Seniors receive behavior contracts for excessive absences

With chronic absenteeism rising to 30%  statewide last school year, according to Policy Analysis for California Education,  TPHS administration is cracking down on absences among seniors with the senior contract — issuing approximately 90 contracts since the start of the year, according to Assistant Principal Robert Shockney. Senior contracts, or “behavior contracts,” as TPHS Principal Rob Coppo called them, are issued to students who have missed around 10% of the school year. They typically involve monthly meetings with an assistant principal about a student’s attendance, according to Shockney, and are given to students whose attendance causes alarm to teachers and administration.                             

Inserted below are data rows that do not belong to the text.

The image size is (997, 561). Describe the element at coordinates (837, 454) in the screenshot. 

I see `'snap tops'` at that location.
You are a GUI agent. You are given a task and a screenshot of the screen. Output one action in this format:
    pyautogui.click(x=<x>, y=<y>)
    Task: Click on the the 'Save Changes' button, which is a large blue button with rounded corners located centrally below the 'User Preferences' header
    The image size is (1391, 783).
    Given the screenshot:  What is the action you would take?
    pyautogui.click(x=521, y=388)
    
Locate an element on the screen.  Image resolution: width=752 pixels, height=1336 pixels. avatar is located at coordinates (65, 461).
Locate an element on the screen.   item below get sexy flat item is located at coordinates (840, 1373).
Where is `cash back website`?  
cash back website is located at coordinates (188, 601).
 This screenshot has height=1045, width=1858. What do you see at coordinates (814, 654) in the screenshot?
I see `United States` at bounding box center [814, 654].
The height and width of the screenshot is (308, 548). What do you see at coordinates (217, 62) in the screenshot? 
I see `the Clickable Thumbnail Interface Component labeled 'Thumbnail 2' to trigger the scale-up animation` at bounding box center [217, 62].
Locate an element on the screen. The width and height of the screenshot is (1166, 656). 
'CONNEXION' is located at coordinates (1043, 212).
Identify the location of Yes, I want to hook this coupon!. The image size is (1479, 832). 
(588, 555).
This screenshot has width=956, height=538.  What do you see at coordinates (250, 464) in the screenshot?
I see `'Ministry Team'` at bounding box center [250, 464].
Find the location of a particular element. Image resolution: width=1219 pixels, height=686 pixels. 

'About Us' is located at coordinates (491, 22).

Last school year, 21% of TPHS seniors reported they had missed three or more days of school in 30 days, the highest percent of all grades, according to data from the 2022-23 Healthy Kids Survey. Compared to before the pandemic, schools across California are now experiencing nearly twice the rate of chronic absenteeism, which is defined as missing 10% or more of school days. This attendance has a financial impact: TPHS loses $68.96 per student for every day absent, according to the National Center for Education Statistics. 

“[Attendance] is out of control,” Coppo said.

Shockney agreed.

“Attendance is terrible right now,” he said. “The seniors that I’m engaged with … I’ve seen improvements on. But in general, attendance in schools is not getting better.”

Autumn Bellenbaum (12) is one student on a senior contract. She received the contract in the first few weeks of second semester and is now “under close surveillance with attendance.”

“I didn’t know about [senior contracts] until I got one,” Bellenbaum said.

Bellenbaum said that she had not realized how much school she was missing, which she attributes to taking on many “extra courses and activities … outside of class.”

Once a senior contract is issued, students cannot reverse them, according to Shockney. However, even if a student remains on their contract for the remainder of the school year, consequences are only issued if their attendance does not improve. 

“[Senior contracts are] very effective because anytime you are having a productive conversation with a student about their choices, it tends to be effective,” Coppo said. “When you know there are consequences, behavior tends to change.” 

Consequences vary by case, according to Coppo, but students on senior contracts can lose access to senior week activities, ASB cards, games, prom and walking at graduation. Of the 25 to 30 senior contracts Shockney has issued since the start of the year, he said only two have resulted in a loss of access to one of these events.

“[Senior contracts] are more just to hold the line,” Shockney said. “I give [seniors] all the way up until the end to get it right.”

Bellenbaum does not have any consequences at the moment; however, she will have to go to her assistant principal to ask for permission to attend senior week activities. 

The contracts are “designed to support the senior,” Coppo said. “We want to give [students] the benefit of the doubt that maybe they didn’t know [about their attendance] … typically, the seniors, [once a contract is issued,] are like, ‘Okay, I didn’t know it was a big deal, I’ll fix it.’”

For Ford Smith (12), another student on a senior contract, having a contract has been effective. Smith does not know what his consequences are yet, and is currently awaiting an evaluative meeting with an assistant principal. 

“I have had much better attendance, and I get my work done much more efficiently,” Smith said.

Bellenbaum shared a different perspective on the senior contract.

“Senior contracts put you in a state of fear of being restricted [from participating] in activities you’ve been looking forward to,” she said. “[But] the contracts can’t change your habits in one day. And they stimulate a sense of resistance and rebellion [that] I have seen in many people who have gotten a contract.”

While senior contracts target absences in the senior class — “to counter senioritis,” as Shockney said — the same 10% absenteeism cut-off is used for other grade levels, according to Shockney. Earlier this year, SDUHSD created a “centrally formalized” tiered approach to attendance interventions, Shockney told the Falconer in September 2023. Contacting students and their families initially after 12 absences, and organizing a Student Study Team meeting if those home calls go unanswered, this tiered approach caps off with a School Attendance Review Board meeting at the district level after 15 absences.

However, consequences for repeated absences below this level are given out by teachers.

For Olivia Bogert, an AP Literature teacher, five tardies constitute a warning, and if those warnings are ineffective, she issues a detention. So far, Bogert has not referred any students for a senior contract. 

“Being tardy is disrespectful to the class and to the teacher, especially if it is habitual … The biggest thing in my classroom is that we have assessments [during] first period … and when a student walks in late it is very distracting,” Bogert said. “[Tardies and absences] also prevent [the student] from being able to have the whole class to work on their work … it is just not the scenario you hope for.”